Alright, so for those in our community who might not be familiar with your business, can you tell us more?
3Billion Renewables is focused on providing alternative solar energy system design to commercial properties via covered parking. Our Solports branded solar carports make the addition of RaEV’s level 2 ev charging stations a more affordable to install and scale. Karōshi Development expands on the tradition of placing sustainability first, sometimes with the addition of Solports, but not only solar, other energy efficient appliances and materials make up the colors of our design palette. There have been many ups and downs for me on this journey, the overall trend has been upward and in lock step with where we are as a people. We are collectively embracing the technologies, ideas and attitudes toward environmental stewardship, clean air initiatives and eMobility that my companies are positioned to accommodate, and accelerate the supply and demand of products and services. No matter the budget my customers have, I try to position some level of sustainable technology in their properties’ future.

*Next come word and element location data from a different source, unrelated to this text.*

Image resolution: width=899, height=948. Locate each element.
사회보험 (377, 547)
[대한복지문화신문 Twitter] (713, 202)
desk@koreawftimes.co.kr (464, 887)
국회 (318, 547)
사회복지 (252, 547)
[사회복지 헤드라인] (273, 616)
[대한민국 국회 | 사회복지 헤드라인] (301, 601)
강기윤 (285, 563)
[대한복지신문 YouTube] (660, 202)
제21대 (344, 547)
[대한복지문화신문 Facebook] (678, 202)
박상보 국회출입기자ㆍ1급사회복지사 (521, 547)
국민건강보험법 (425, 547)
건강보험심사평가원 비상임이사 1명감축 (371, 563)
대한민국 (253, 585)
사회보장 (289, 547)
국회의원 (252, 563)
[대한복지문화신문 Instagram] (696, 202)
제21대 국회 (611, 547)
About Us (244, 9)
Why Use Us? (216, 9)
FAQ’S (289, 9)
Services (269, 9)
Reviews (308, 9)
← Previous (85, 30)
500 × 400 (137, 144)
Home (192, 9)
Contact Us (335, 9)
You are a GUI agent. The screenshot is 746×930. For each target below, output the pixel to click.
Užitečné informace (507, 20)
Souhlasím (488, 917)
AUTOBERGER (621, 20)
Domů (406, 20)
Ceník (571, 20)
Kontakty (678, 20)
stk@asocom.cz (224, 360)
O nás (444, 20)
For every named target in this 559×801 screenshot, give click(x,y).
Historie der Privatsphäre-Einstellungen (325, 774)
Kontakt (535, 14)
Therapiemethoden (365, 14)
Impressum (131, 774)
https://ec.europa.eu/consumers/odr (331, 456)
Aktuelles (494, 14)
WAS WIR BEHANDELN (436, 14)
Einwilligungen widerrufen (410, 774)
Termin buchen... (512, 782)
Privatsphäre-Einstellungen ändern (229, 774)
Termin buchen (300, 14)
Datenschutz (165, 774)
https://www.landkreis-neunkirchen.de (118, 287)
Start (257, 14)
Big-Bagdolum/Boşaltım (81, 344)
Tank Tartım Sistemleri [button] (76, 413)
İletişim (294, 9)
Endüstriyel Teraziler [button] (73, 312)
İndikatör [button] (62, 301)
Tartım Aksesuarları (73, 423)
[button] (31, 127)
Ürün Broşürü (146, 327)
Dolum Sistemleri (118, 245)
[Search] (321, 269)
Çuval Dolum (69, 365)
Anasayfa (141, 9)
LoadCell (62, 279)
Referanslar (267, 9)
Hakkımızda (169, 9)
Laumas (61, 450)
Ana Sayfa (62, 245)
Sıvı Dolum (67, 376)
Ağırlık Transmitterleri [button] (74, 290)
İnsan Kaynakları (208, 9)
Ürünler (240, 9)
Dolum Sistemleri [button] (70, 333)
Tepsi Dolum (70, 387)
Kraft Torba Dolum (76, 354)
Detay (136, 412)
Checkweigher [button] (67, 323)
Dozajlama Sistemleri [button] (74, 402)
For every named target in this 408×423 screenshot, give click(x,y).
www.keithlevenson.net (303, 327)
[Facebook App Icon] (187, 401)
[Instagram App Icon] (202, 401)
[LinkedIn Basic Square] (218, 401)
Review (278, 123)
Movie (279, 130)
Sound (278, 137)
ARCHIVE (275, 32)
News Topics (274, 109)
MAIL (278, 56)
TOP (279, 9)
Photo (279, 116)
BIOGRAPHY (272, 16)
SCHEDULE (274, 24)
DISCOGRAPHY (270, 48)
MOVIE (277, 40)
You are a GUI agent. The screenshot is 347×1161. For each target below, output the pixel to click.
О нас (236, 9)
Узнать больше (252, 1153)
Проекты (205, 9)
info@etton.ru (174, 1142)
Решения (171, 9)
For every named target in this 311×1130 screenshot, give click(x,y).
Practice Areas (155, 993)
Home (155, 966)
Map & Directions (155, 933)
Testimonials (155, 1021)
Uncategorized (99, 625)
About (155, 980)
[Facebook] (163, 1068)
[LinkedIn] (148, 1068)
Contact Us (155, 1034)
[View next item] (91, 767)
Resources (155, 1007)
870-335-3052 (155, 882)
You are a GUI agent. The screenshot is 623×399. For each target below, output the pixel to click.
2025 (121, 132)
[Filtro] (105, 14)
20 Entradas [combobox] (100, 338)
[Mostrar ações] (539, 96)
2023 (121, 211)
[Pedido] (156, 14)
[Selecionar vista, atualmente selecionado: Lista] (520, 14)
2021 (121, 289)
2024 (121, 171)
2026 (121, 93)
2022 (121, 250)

If you had a friend visiting you, what are some of the local spots you’d want to take them around to?
First up, Double Wide Bar for Yoohoo Yahoos! then we would swing down to Lee Harvey’s for a taste of their deliscious pub grub and a tour through the Cedars. I’d have to stop by GoodWorks for a look at the best damn coworking space probably anywhere. A quick jog back to Deep Ellum for a slice of Serious pizza and a few rounds at Three Links. Day two would be start with some outdoor strolling in the Cliff. Maybe shopping at DLM Supply, a coffee at Davis Street Espresso followed by a jaunt over to Fort Worth for lunch at Heims, record shopping at Panther City Vinyl and Doc’s Records and a trip through Trinity park before setting up at Lola’s for live music and stiff drinks and great mates!. We’d finish the weekend back in Dallas visiting my absolute favorite, Singlewide Bar. The jukebox and bartenders are equally phenomenal and just close enough to a plethora of shops and eateries each worth a look. Monday brings the work week, where we would post up at the Karōshi Development office on Swiss Avenue. We would network and review upcoming Karōshi, 3Billion and RaEV projects, taking a break to enjoy Tendril coffee and lunch with Two Sisters Catering.
Who else deserves some credit and recognition?
Going over the list of names of all of the people who’ve helped me maintain a steady aim and stride towards the inevitable, I quickly realize that I am still lucky enough to be in contact with them on the regular. From those generous with their extra funds, business wisdom and willingness to let me hold the wheel, to those generous with a gracious ear and the ability to keep their eye’s from glazing over while I drone on endlessly about Level 2 charging, or solar investment tax credits, PACE lending or otherwise. It’s a long list that keeps growing, with different people topping it at different phases and stages. Most of all I acknowledge a few loved ones that we lost along the way. Jayson Wortham, Scott Staab, & Tanner Murphy all hold a place in my heart as brothers on the side of inspiration, sage wisdom, and the righteousness of supporting family and friends with a dream of making a mark in this flash of brilliance we call life.